Così come lo è la presenza massiccia, addirittura con tre brani (sic!) dei Procul Harum, la rock band britannica tra le più influenti in assoluto della storia della musica contemporanea. Se la moda beat e l’esplosione dei complessi (con tutto il campionario di cover tradotte di grandi pezzi anglosassoni) aveva avuto il suo culmine nel biennio 1965-1966 e nel 1967 già viveva il suo calo, qui ritorna in una fase più matura, con le sonorità complesse e al tempo stesso dannatamente affascinanti dei Procul Harum.
Al sesto posto c’è la bellissima Homburg, un rock progressive pionieristico e irresistibile dalle sonorità a tratti addirittura barocche (https://www.youtube.com/watch?v=whiEpmkOIV4), che troviamo anche in quarta posizione nella celebre versione italiana, con il titolo L’ora dell’amore, dei Camaleonti (https://www.youtube.com/watch?v=CTFOb5f1Ip0). Infine, i Procul Harum stazionano in decima posizione (ultima settimana in Top Ten, dopo oltre un mese di presenza fissa) per il loro brano più iconico: la meravigliosa e penetrante A Whiter Shade of Pale (https://www.youtube.com/watch?v=Mb3iPP-tHdA).
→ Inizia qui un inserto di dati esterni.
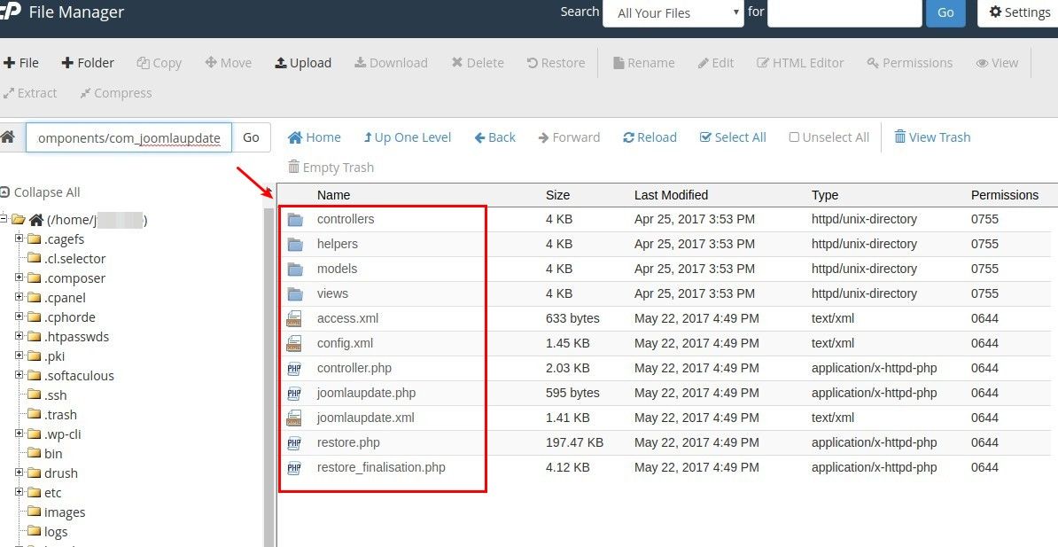Click the home icon beside path field
Viewport: 1058px width, 547px height.
pos(9,137)
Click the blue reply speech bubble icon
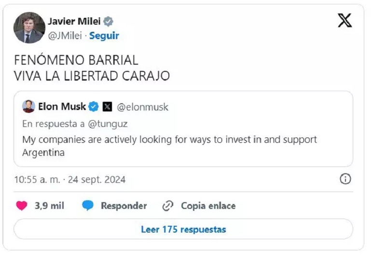Viewport: 386px width, 261px height. coord(87,206)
Anch’essa, puntualmente, qualche settimana dopo verrà “coverizzata” in italiano: eseguita dai Dik Dik con il titolo Senza luce, su un testo di Mogol che non tiene minimamente conto dell’originale, composto da suggestive e indimenticabili strofe ermetiche, finendo per banalizzarla.
Del resto, anche se per una manciata di giorni, è ancora il 1967.